──────── MATERIAL SUPPLIED

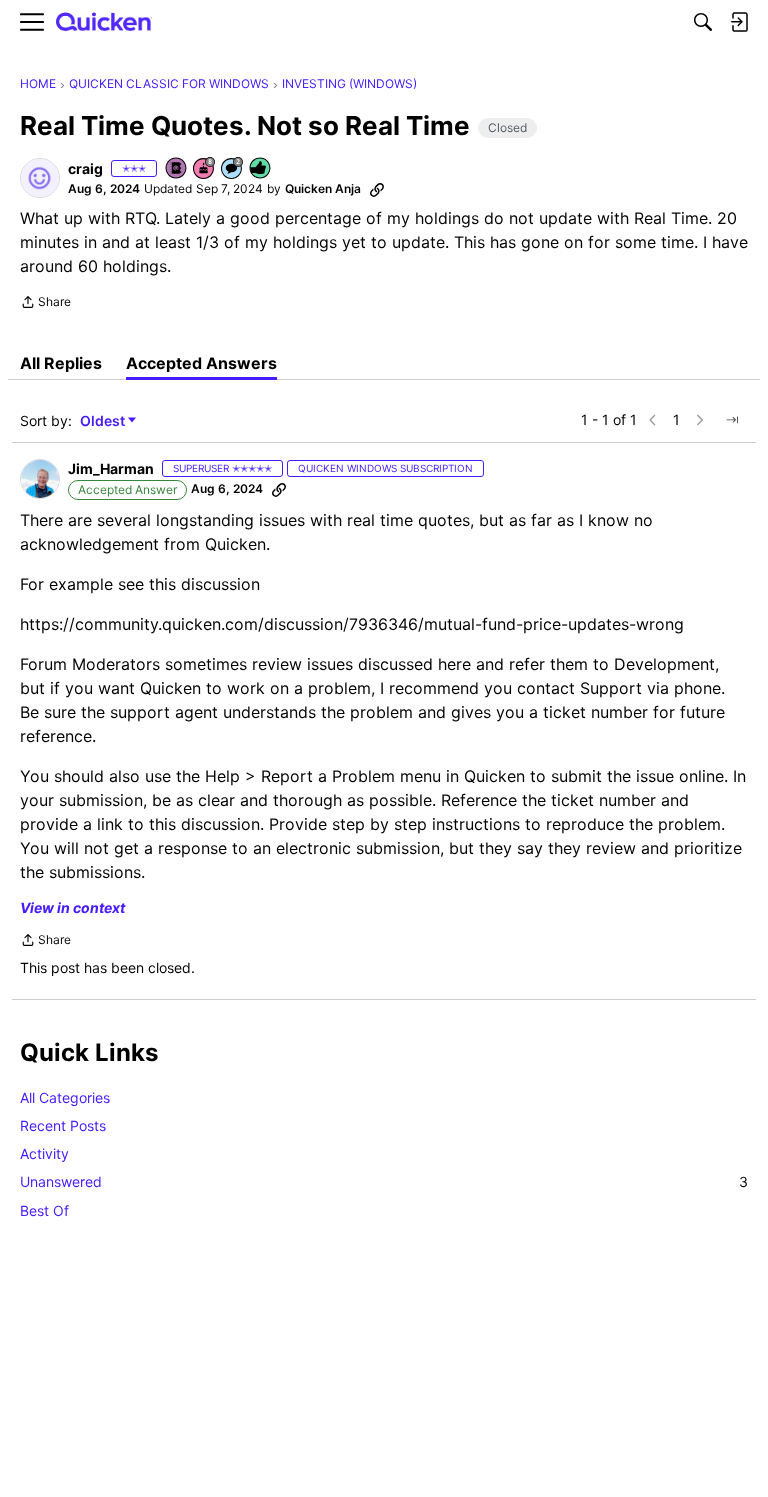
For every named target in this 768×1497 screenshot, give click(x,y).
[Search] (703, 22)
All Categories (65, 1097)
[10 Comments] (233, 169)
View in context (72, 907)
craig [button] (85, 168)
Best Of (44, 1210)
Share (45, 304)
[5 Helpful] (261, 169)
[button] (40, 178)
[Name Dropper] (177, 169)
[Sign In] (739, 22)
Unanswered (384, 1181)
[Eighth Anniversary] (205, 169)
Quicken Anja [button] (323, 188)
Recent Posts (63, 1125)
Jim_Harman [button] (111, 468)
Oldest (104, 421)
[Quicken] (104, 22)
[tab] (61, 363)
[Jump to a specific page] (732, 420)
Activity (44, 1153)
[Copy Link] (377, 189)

────────────────
──────── MATERIAL SUPPLIED

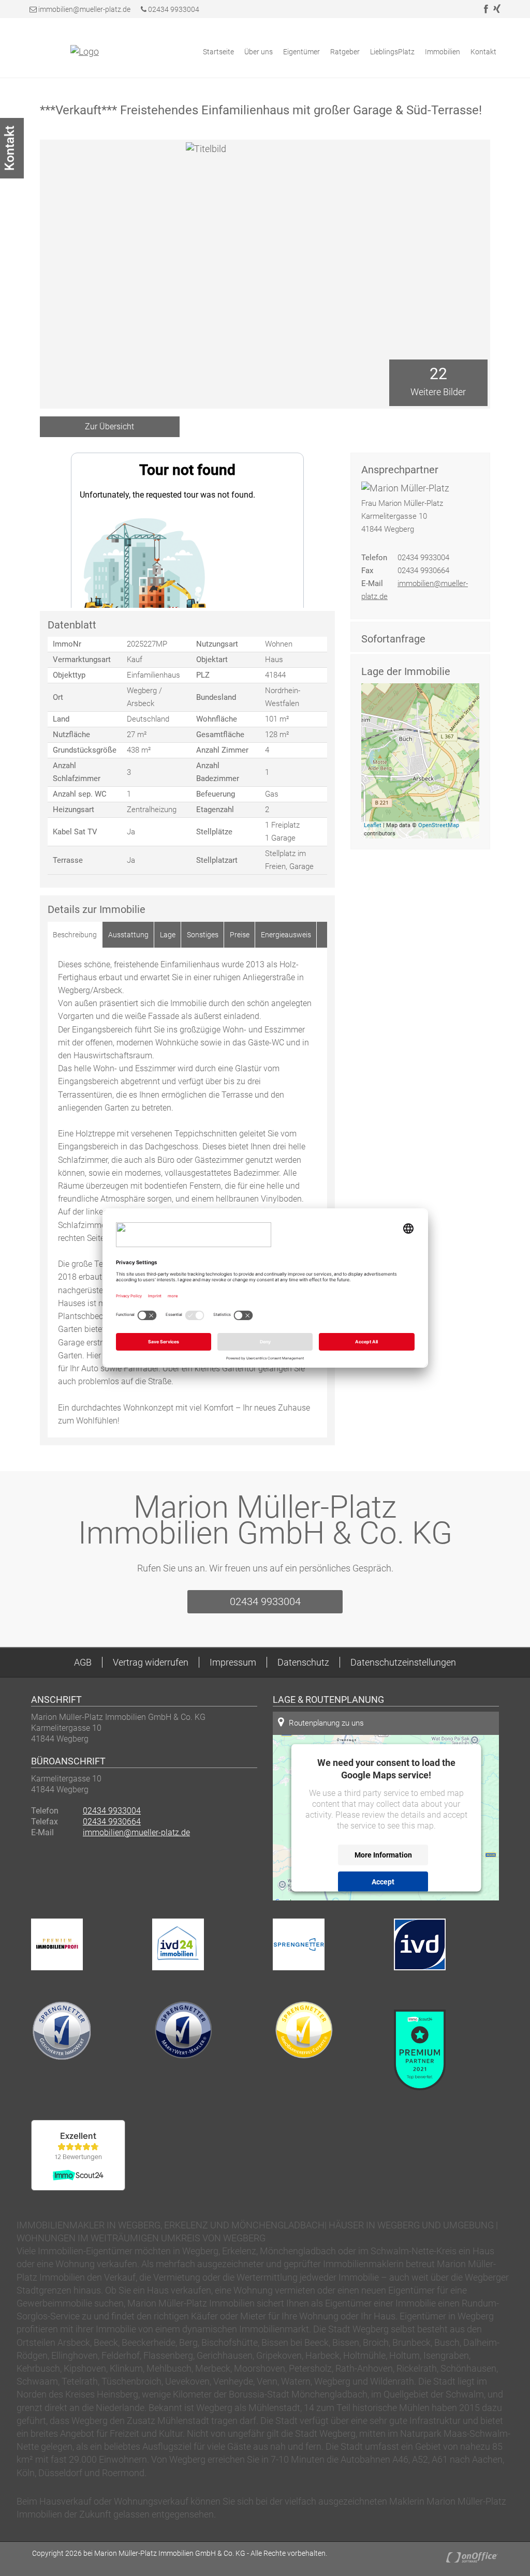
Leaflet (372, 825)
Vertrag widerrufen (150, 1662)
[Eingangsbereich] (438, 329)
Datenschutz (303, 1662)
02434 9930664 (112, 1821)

────────────────
──────── MATERIAL SUPPLIED

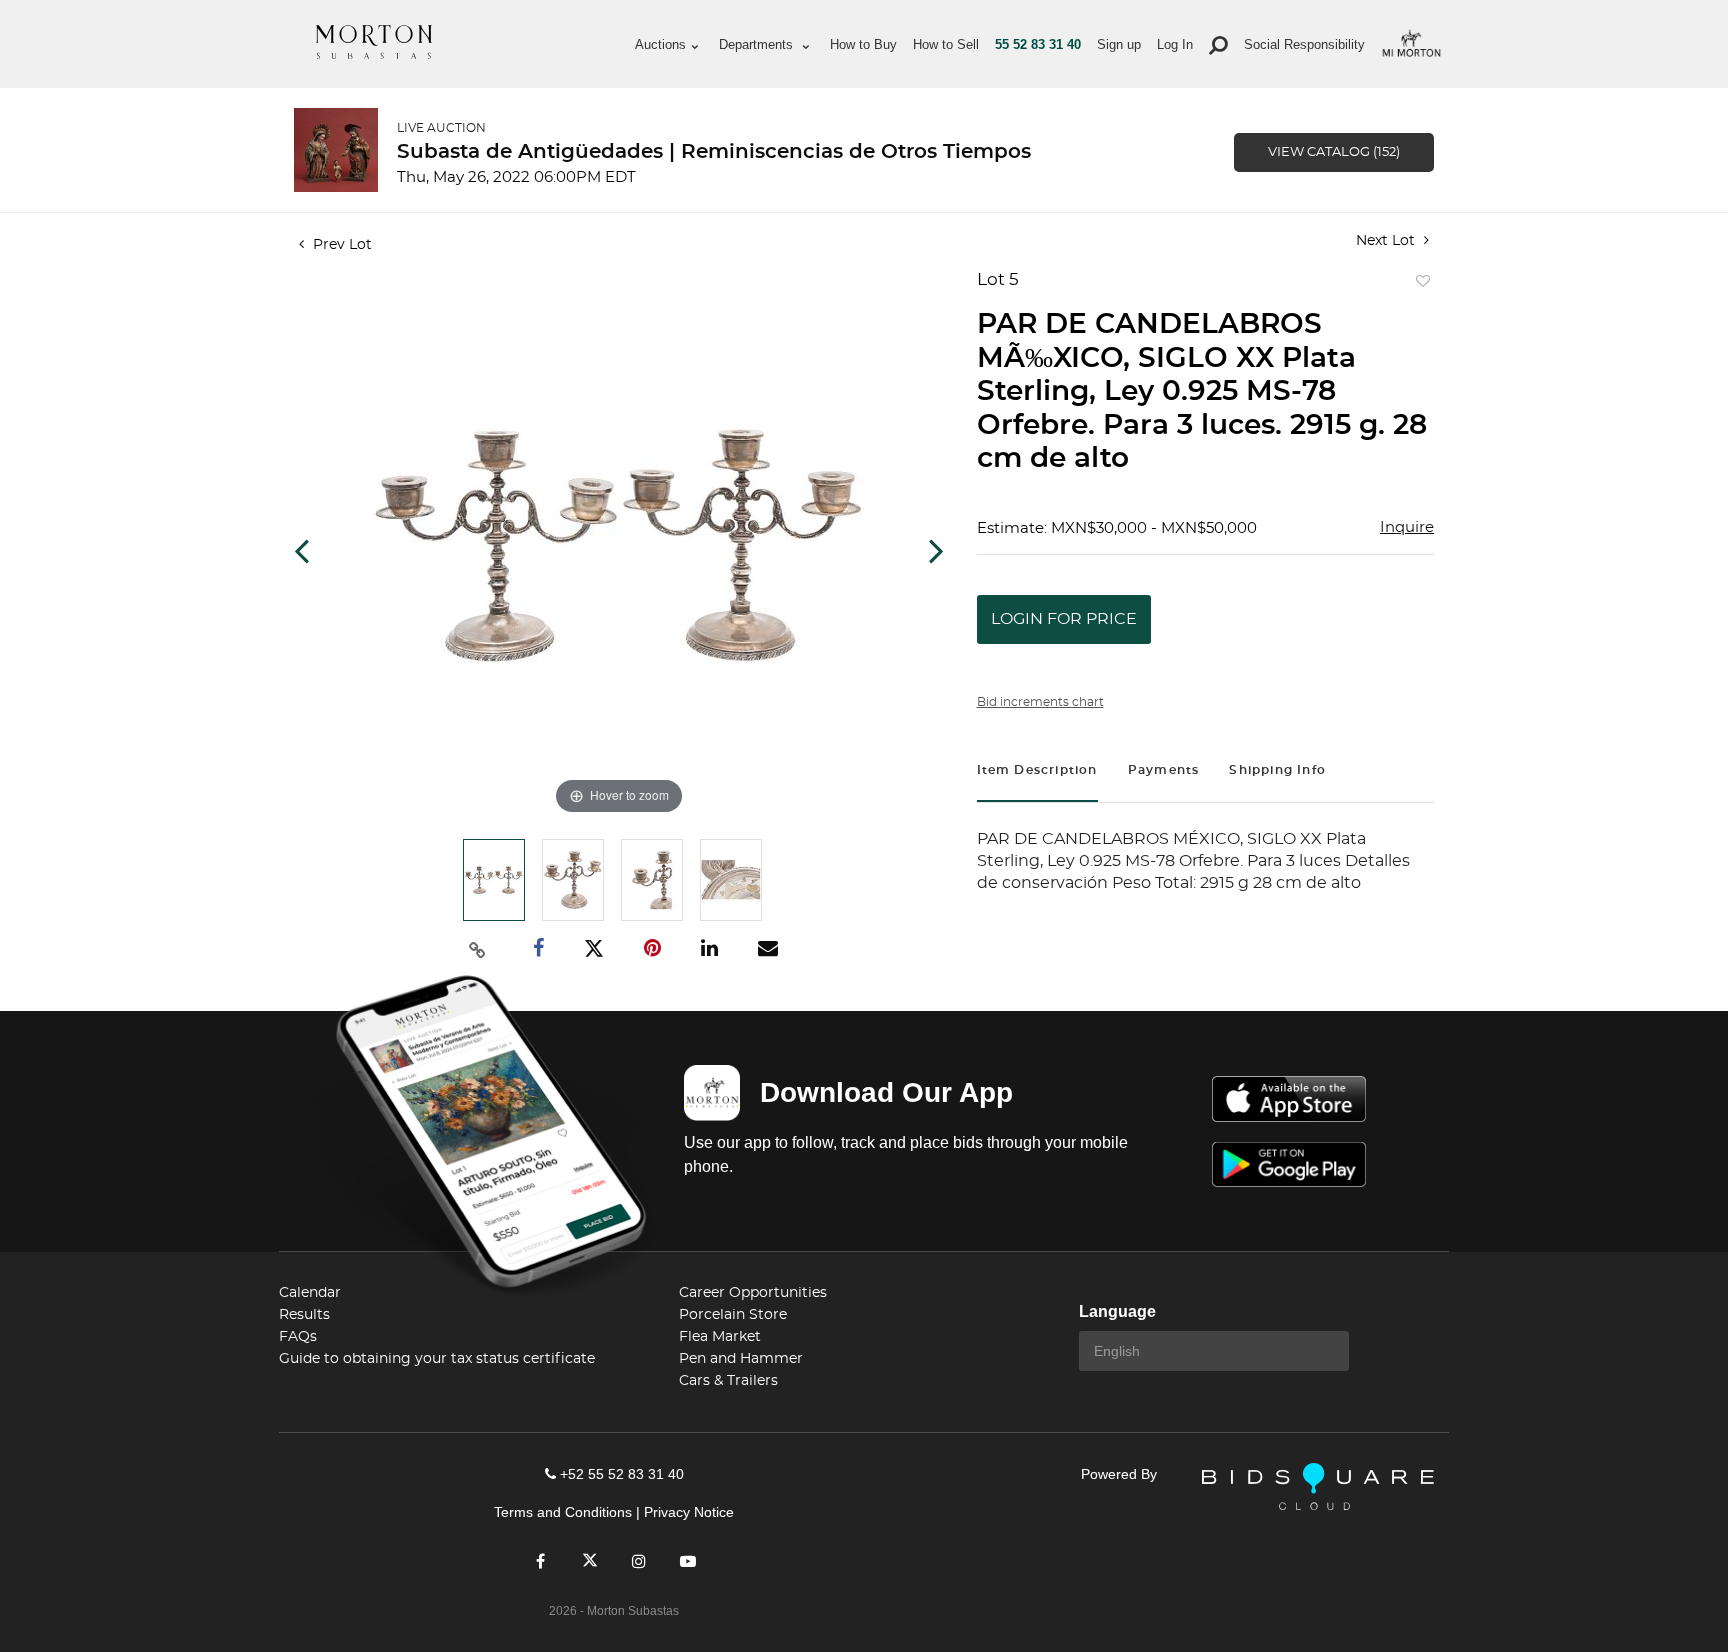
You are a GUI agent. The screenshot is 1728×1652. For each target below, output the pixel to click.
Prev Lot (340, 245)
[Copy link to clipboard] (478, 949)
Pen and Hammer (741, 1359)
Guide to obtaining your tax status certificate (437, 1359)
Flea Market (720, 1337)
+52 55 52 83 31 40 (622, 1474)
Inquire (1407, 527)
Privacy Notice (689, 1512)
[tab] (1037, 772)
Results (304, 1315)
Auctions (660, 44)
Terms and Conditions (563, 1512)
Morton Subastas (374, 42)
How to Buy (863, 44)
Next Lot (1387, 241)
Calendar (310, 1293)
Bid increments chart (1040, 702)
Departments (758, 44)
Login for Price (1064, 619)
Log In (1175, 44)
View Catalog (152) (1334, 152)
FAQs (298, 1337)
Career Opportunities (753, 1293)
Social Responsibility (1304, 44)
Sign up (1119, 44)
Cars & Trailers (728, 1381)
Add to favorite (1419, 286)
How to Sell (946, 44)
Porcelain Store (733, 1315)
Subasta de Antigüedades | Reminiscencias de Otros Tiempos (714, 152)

────────────────

# EXERCISE AIM
Filter the listing above down to the lines that contain the word "screenshot".

# RESPONSE
For every named target in this 768×1497 screenshot, give click(x,y).
You are a GUI agent. The screenshot is 1728×1652. For each target below, output the pixel to click.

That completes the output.